## Recorded data
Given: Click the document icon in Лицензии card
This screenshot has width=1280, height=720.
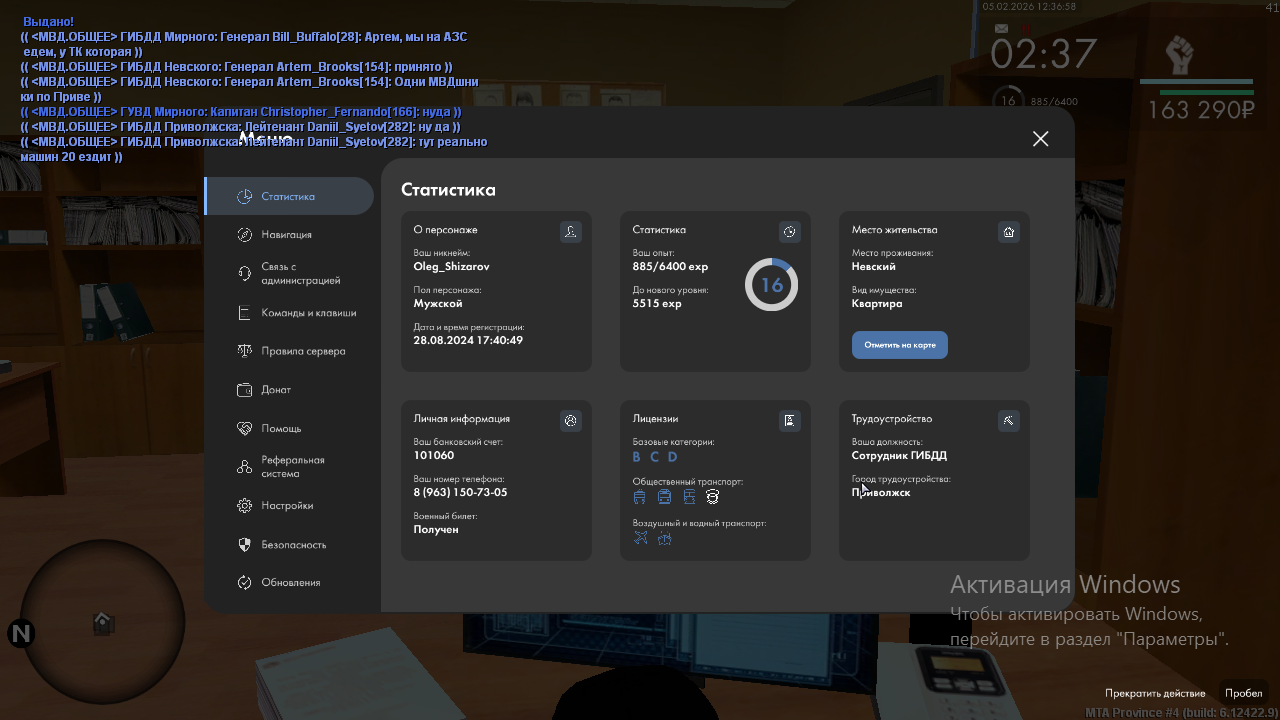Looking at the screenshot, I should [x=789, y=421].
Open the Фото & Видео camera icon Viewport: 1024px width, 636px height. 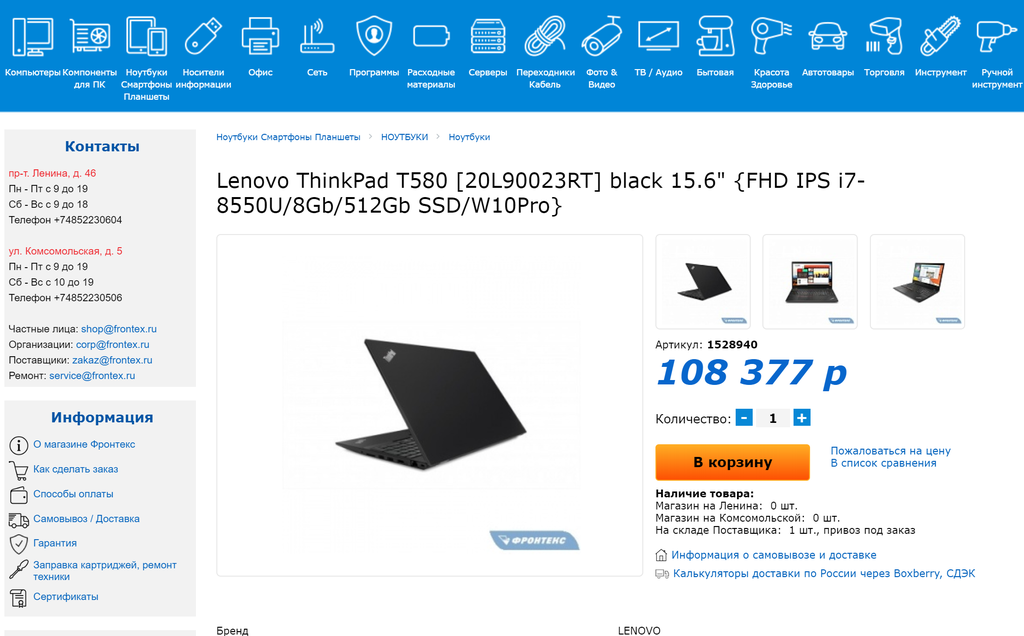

==

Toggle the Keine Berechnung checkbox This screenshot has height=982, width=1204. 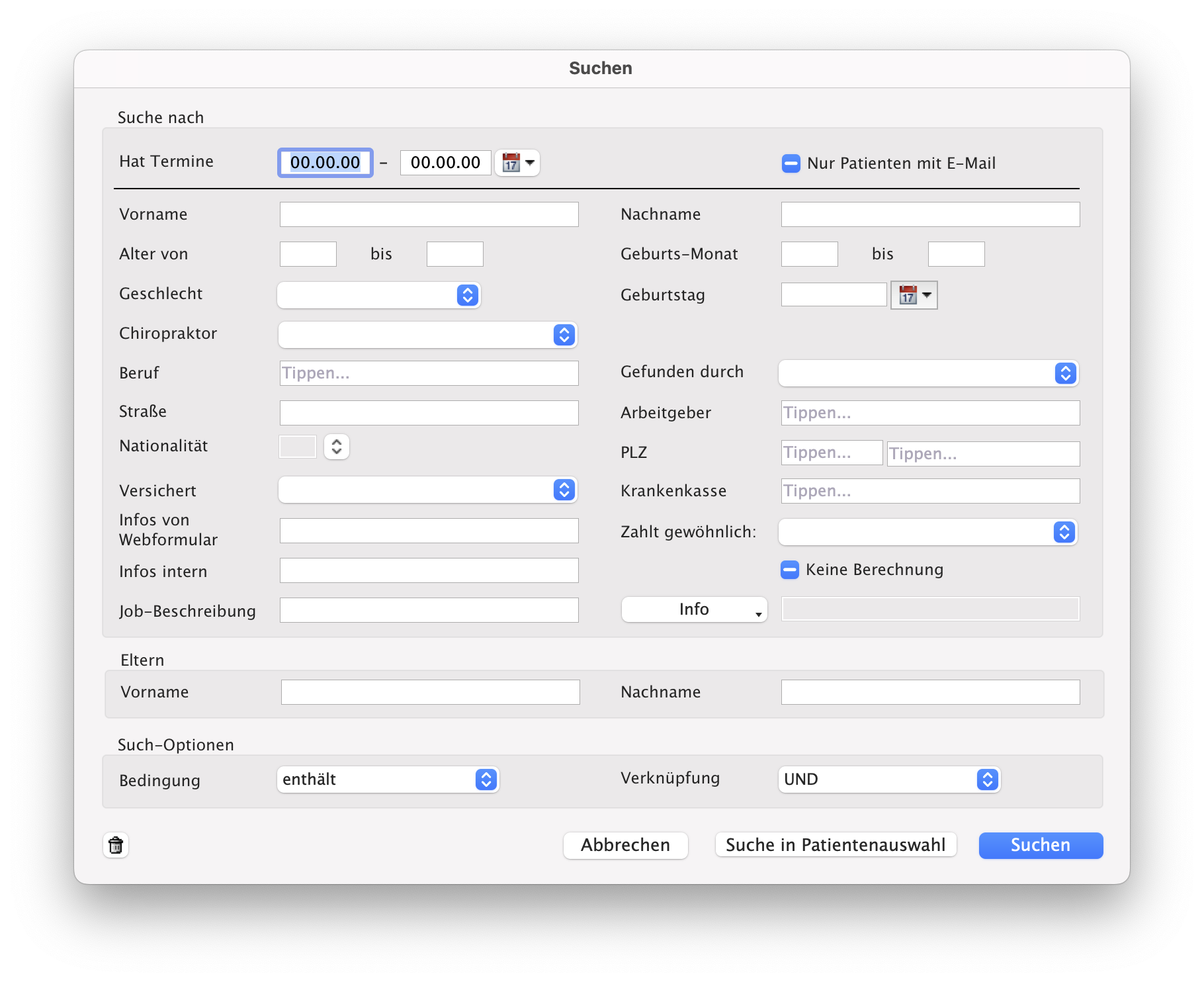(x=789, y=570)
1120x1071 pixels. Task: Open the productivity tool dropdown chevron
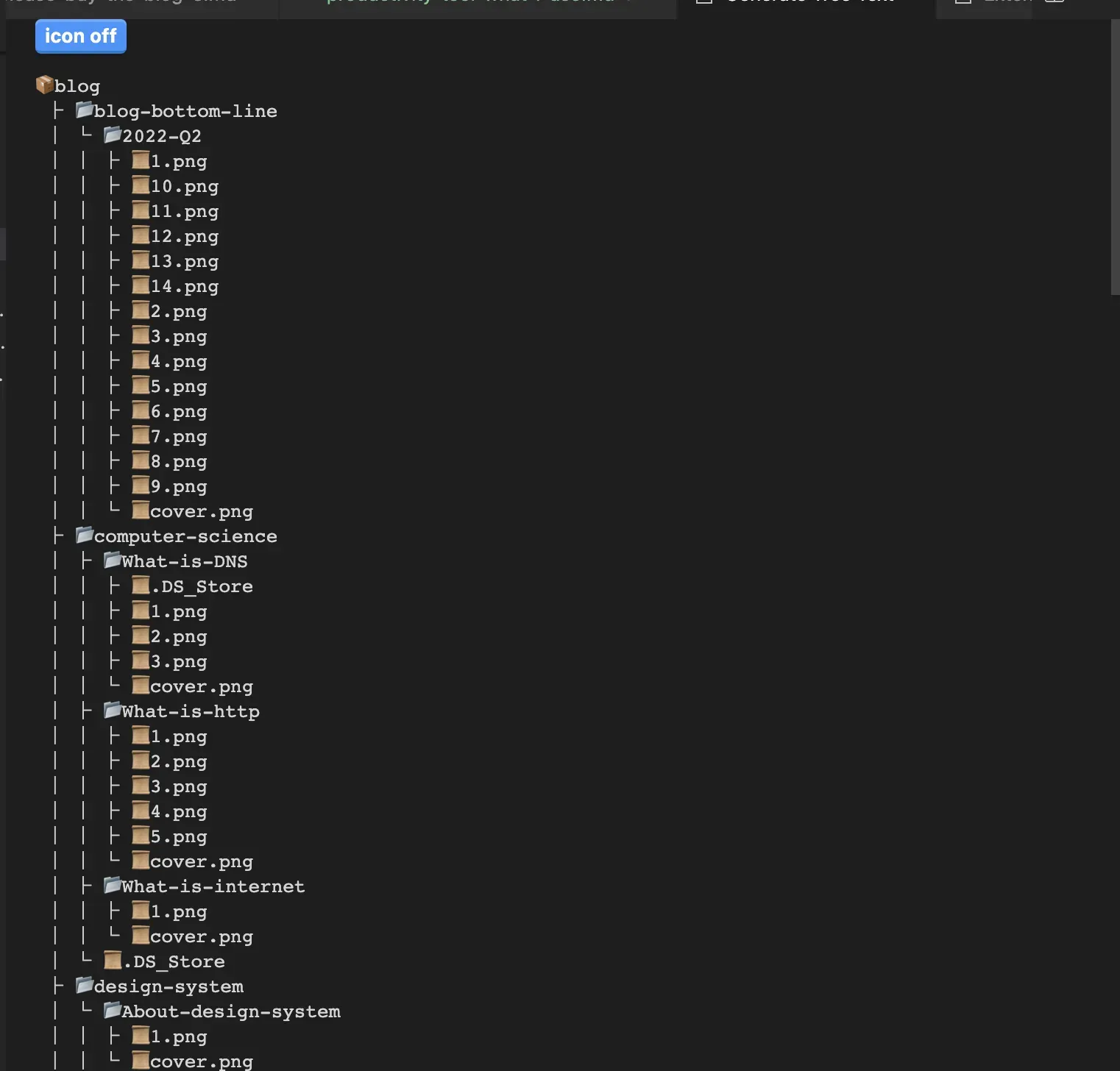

---

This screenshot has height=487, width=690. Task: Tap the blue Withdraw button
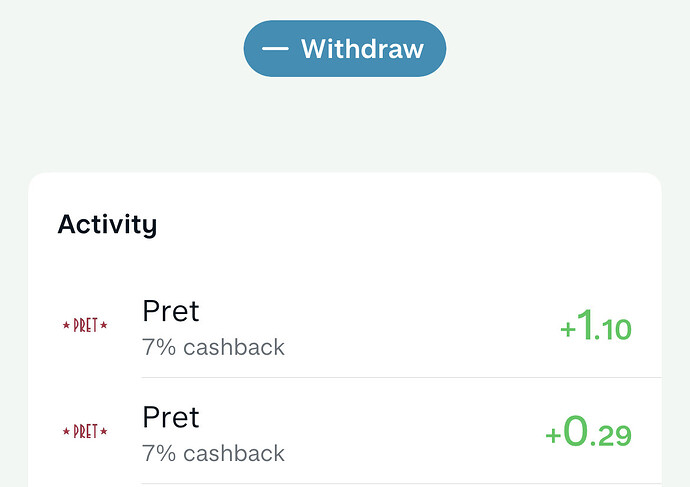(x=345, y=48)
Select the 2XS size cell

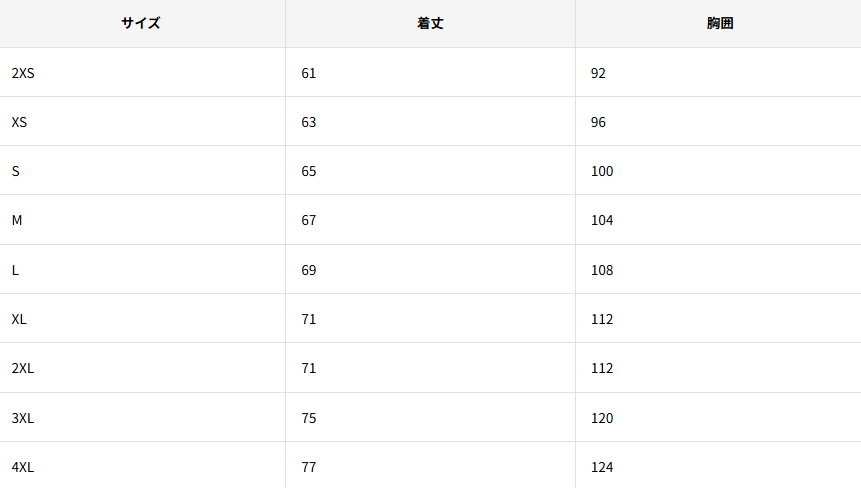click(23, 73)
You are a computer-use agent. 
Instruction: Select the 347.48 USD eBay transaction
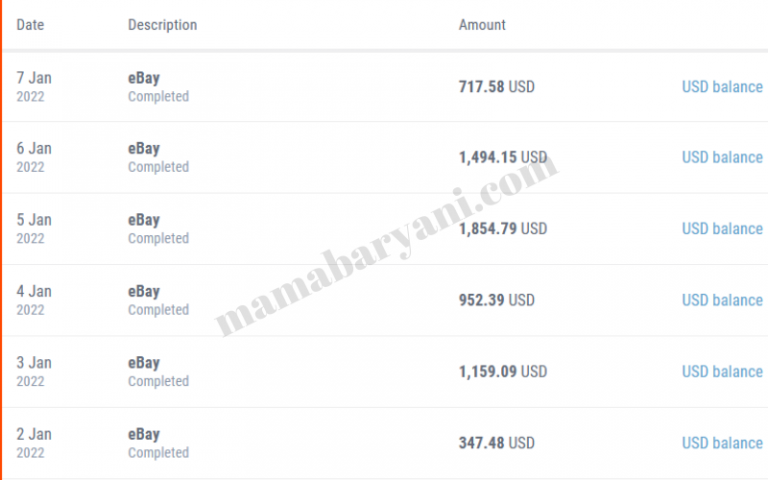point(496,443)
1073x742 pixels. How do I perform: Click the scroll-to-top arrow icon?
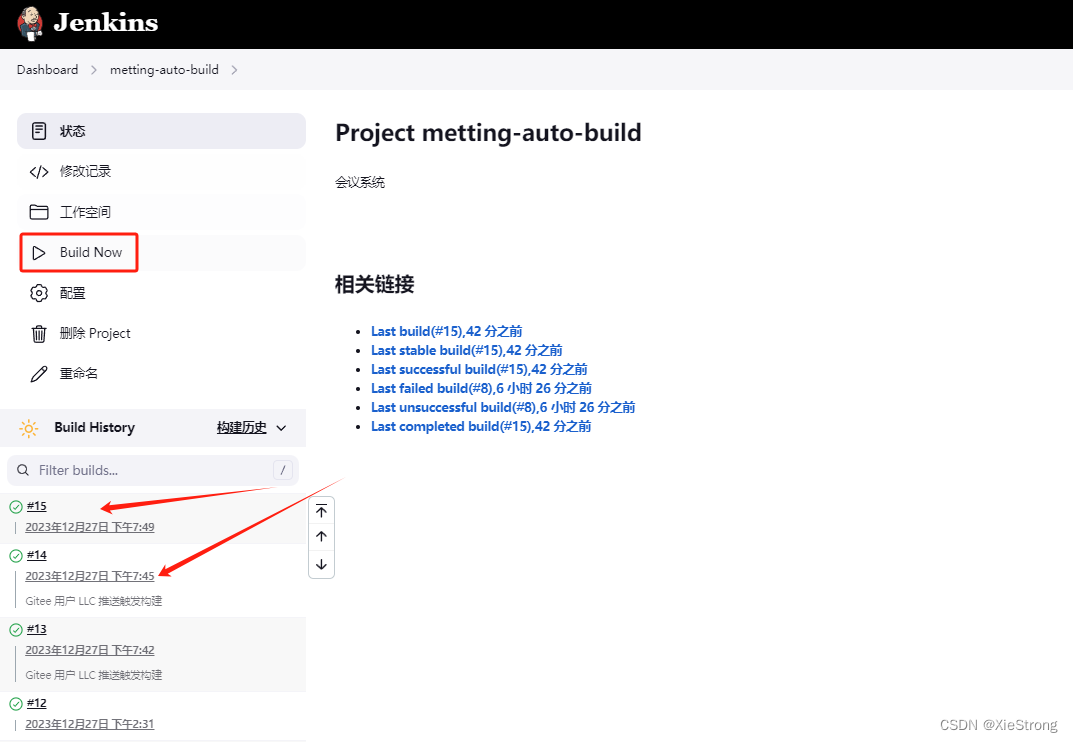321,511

## What you will do
From the records above, quote word for word only the lines beginning at the line that has "Given: Click the" and stopping after the line that has "Open the Фото". Omit the pictures.

## Your response
Given: Click the document icon in Лицензии card
This screenshot has width=1280, height=720.
Looking at the screenshot, I should [x=789, y=421].
Open the Фото & Видео camera icon Viewport: 1024px width, 636px height. 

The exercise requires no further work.